Task brief
Reproduce exactly, and only, the lines below from the one containing "Given: Click the" through the one containing "You are a GUI".

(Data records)

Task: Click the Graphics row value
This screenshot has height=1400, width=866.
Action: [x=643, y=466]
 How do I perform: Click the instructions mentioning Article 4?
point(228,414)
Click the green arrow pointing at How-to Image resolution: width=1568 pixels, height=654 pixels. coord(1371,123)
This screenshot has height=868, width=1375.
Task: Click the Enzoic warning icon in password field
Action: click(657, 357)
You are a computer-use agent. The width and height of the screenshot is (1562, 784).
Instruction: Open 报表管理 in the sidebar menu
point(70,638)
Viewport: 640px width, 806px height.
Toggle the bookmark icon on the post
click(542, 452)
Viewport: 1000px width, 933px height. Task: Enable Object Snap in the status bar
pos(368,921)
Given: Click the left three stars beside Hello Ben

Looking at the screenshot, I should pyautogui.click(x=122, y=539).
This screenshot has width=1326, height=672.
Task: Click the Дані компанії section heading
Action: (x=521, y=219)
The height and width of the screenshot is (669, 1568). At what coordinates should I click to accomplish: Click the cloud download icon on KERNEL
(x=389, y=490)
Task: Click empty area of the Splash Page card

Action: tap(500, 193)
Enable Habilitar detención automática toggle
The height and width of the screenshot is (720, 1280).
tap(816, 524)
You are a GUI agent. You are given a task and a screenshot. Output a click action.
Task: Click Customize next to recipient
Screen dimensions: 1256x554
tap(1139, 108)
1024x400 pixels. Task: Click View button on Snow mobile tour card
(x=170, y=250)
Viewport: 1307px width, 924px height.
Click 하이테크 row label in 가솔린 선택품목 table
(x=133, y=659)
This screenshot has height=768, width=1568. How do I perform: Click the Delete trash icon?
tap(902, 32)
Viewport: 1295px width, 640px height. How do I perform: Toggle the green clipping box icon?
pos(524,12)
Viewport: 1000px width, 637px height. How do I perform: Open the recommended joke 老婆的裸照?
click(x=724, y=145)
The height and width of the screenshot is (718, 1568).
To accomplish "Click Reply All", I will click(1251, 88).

Response below
Given: Click the left three stars beside Hello Ben

Looking at the screenshot, I should pyautogui.click(x=122, y=539).
This screenshot has width=1326, height=672.
Task: Click the Дані компанії section heading
Action: (x=521, y=219)
The height and width of the screenshot is (669, 1568). At what coordinates should I click to accomplish: Click the cloud download icon on KERNEL
(x=389, y=490)
Task: Click empty area of the Splash Page card

Action: tap(500, 193)
Enable Habilitar detención automática toggle
The height and width of the screenshot is (720, 1280).
tap(816, 524)
You are a GUI agent. You are given a task and a screenshot. Output a click action.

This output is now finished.